図29は一日の歩行距離と認知症発症のリスクとの関係を調べた研究結果です(アメリカの研究なので歩行距離がマイルで表現されているものを(キロ)メートルに換算してあります)。対象の年齢層は多くが後期高齢者です。一日400メートル以下しか歩かない人から3キロメートル以上歩く人までを歩行距離別にグループ分けしてあります。どのグループも平均年齢はほぼ同じです。アルツハイマー病もその他の認知症も歩行距離の短い人と長い人の間には発症リスクに2倍の違いが見られます。よく歩く人の方が認知症にかかりにくい。この研究結果は身体活動が認知症の防止に役立っていることを示唆していますが、この種の研究は同一条件の人々をグループ分けしたあと毎日散歩をさせたりさせなかったりして調べたものではありませんから、それぞれのグループの人たちがもともと運動能力あるいは散歩を続ける意欲と体力で異なっていてそれが認知症リスクに関係していた可能性は否定できません。しかし、身体活動の活発不活発が認知症リスクに関係していることは間違いないでしょう。

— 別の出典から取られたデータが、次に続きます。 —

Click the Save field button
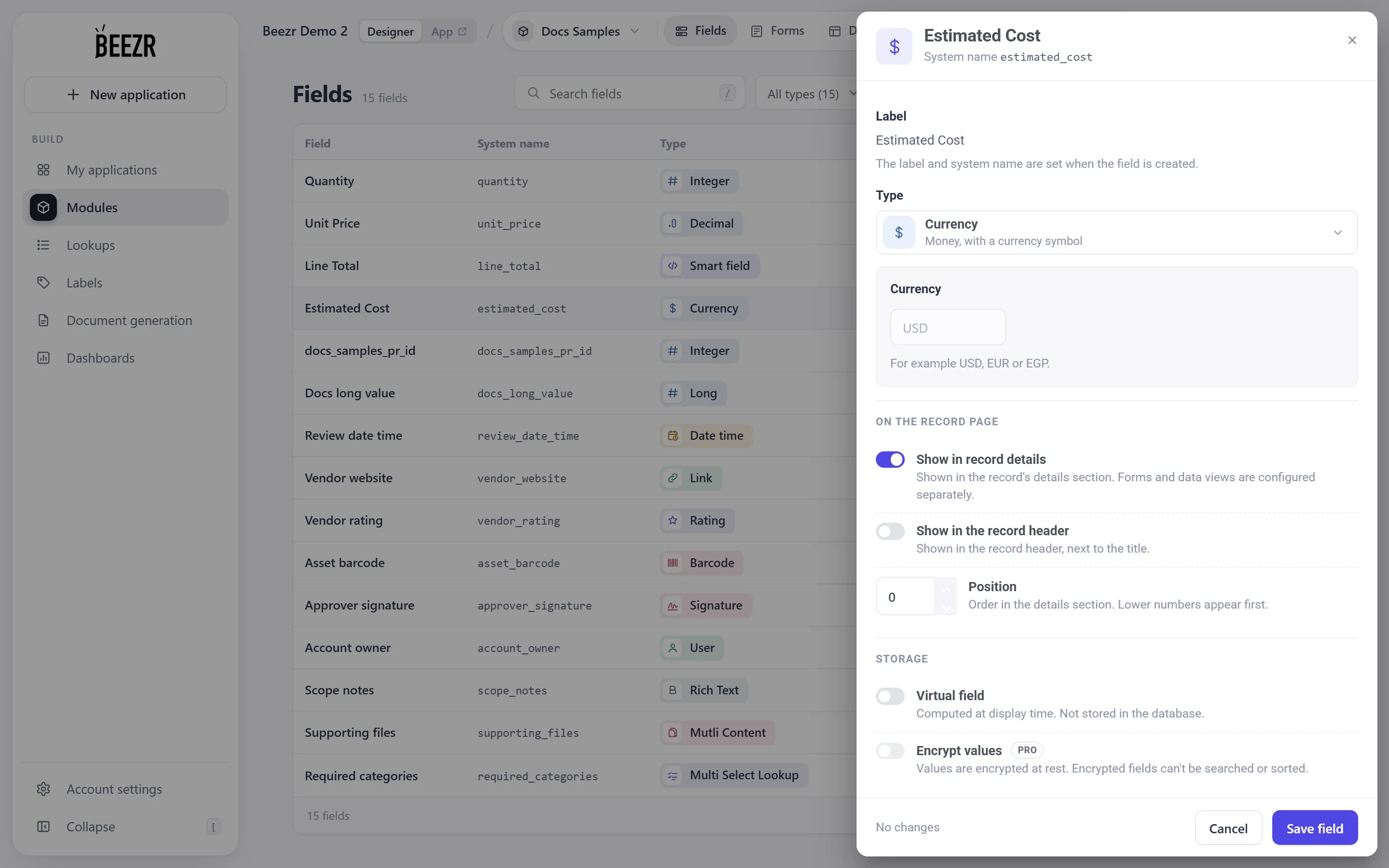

図30は退職後の日常活動が脳血流量と認知機能におよぼす影響を4年間追跡調査した結果です。仕事を続けている人、退職はしたけれど趣味その他で活動的な生活をしている人、何もしないで(?)不活発な生活をしている人を比較しています。脳血流量の低下は活動的な生活を送っている人が一番少ない。認知機能についてもそうです。興味深いことに、漫然と(?)仕事を続けている人よりも仕事以外で活発な生活をしている人の方が低下が少ないように見えます。新たなことに取り組む柔軟な頭と意欲の持ち主が高い機能を維持できるのかもしれません。